Pay transparency legislation
As a result, state and local legislatures have begun to consider regulations targeting specific employment practices viewed as perpetuating historical wage inequality. Many of these rule makers view secrecy about wages and benefits as a primary culprit. In 2018, California became the first state to institute pay transparency legislation when it passed AB 2282, which allowed job applicants to request the pay scale for an open position for which they had interviewed. Effective January 1, 2020, Colorado took this idea one step further, mandating employers include pay ranges and benefits descriptions in all job postings for Colorado residents.

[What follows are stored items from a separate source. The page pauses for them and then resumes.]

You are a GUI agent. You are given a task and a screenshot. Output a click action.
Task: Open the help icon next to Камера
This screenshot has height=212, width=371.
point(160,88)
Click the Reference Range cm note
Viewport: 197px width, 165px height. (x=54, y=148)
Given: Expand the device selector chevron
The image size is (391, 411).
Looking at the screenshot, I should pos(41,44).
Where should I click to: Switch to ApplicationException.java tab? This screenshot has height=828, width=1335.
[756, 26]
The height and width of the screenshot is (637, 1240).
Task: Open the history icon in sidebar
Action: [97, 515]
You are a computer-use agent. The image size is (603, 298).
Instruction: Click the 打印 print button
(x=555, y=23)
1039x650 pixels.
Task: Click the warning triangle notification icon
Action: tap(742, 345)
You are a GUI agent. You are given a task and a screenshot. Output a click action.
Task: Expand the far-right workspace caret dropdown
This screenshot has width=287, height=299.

Numerous cities and states have followed the pay transparency trend, and the legislation roughly breaks down into three categories:
- Rules requiring employers to divulge pay ranges when an applicant requests the information
- Rules requiring the employers automatically provide pay ranges to specific individuals at some point during the interview or hiring process
- Rules requiring pay range disclosures more publicly on job postings or job advertisements.
Pay transparency in 2023
Effective January 1, 2023, California joined the growing list of jurisdictions that require automatic pay range disclosures on job advertisements, instead of merely allowing job applicants to request this information. The state of Washington has followed a similar path, first requiring wage scales upon request, and effective January 1, adopting rules that will obligate covered employers to “disclose in each posting for each job opening the wage scale or salary range, and a general description of all of the benefits and other compensation to be offered to the hired applicant.”
There has also been a wave of pay transparency requirements in the State of New York. Perhaps the most widely discussed, New York City’s pay transparency law went into effect on November 1, 2022, calling for job advertisements to include “minimum and maximum salary” that the employer “in good faith believes at the time of the posting it would pay for the advertised job.” Ithaca, Westchester, and Albany County also have passed local ordinances regarding salary or hourly compensation ranges within job postings. New York state joined the transparency movement in December 2022, when it enacted a pay equity law that will require employers to include the compensation range and a job description in any advertisement for a job, promotion, or transfer opportunity. The statewide requirement will go into effect in New York on September 17, 2023.
How pay transparency affects HR
Pay transparency laws, including job posting requirements, will likely continue to proliferate because state and local lawmakers view them as an effective way to ensure that both applicants and existing employees have equal information about their wages and benefits.
Despite their growing popularity, pay transparency laws raise numerous challenges for human resources professionals and recruiters. Pay ranges may depend on locality pay if, for example, a job may be filled remotely from anywhere in the United States. In addition, constantly reviewing and updating pay bands for the existing workforce and for potential new hires poses operational burdens. Modern HCM software can help in reviewing and updating compensation, as well as standardizing job postings across an organization in order to comply with new and evolving pay transparency requirements.